La voz contundente de Charito retumbó en los oídos de Teresa como si estuviera en el interior de un campanario. Le dolían tanto sus palabras. Se volvió de nuevo hacia Joaquina, suplicante, y la criada bajó los ojos al suelo y afirmó como si se sintiera avergonzada por lo dicho.
—Joaquina, ¿escuchaste bien el nombre?
—Sí, señorita. Perfectamente. Dijo esas mismas palabras, y el nombre completo, Arturo Erralde, ya ve usted que yo no sabía que usted se veía con ese chico, ni sabía de su nombre, pero así fue, señorita.

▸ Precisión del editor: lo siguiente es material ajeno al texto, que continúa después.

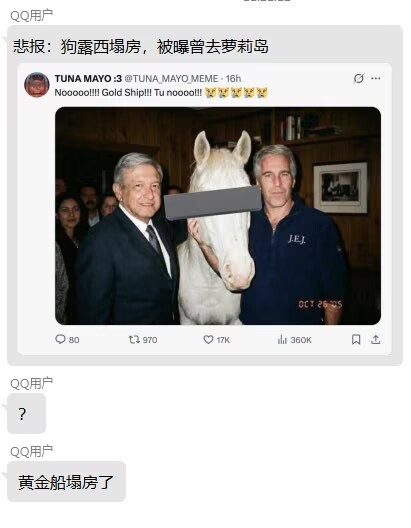Like the tweet with the heart icon
The height and width of the screenshot is (528, 411).
point(208,339)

Tal y como lo ha dicho su hermana de usted.
Teresa se acercó al teléfono y marcó el número de la pensión. Doña Matilde le dijo que Arturo había salido al poco de marcharse ella. Teresa la insistió en que le dejase el recado de que la llamase con urgencia.
—Dios Santo —murmuró Teresa, con gesto preocupado y mirada perdida, cavilante—. Qué vamos a hacer, pobre mamá. Esto la va a matar.
—Ya le he dicho a tu hermana —intervino Mercedes— que tu padre dijo al salir que llamaseis a Nicasio Salas, que el teléfono está en el listín de su despacho.
—Ya lo he hecho —replicó Charito de mala gana—, y nadie contesta.
—Hay que seguir insistiendo —dijo Teresa—. Encárgate tú.
—Y tú —la espetó—, ¿qué vas a hacer tú?
Teresa miró a su hermana sin decir nada. No supo si era el calor o el aire pastoso, pero de pronto sintió que le costaba respirar. Se llevó la mano al pecho.
—Joaquina, por favor, tráeme un vaso de agua —la criada, solícita, salió corriendo hacia la cocina—. Tengo que ir a buscarlos.
—¿Adónde? —replicó Charito—. En la Dirección General de Seguridad me han confirmado que no tenían noticia.
—Tal vez no les hayan llevado allí…, puede que ni siquiera sean guardias. Tenemos que mantener la calma. Primero hay que poner una denuncia.
—Yo voy contigo —dijo Charito, resuelta.
—No. Tú sigue intentando contactar con ese hombre, y si llama Arturo cuéntale lo que ha pasado. No me puedo creer que él tenga nada que ver con esto.
Teresa intentó encontrar en los ojos de su hermana un ápice de confianza, de duda en las palabras oídas por Joaquina, pero se dio cuenta de que su hermana había sentenciado a Arturo para siempre. Estaba claro que ella, al igual que su madre, nunca aceptaría la posibilidad de que un chico de ideas socialistas, que le gustaba escribir y con un futuro poco halagüeño, pasara a formar parte de la familia.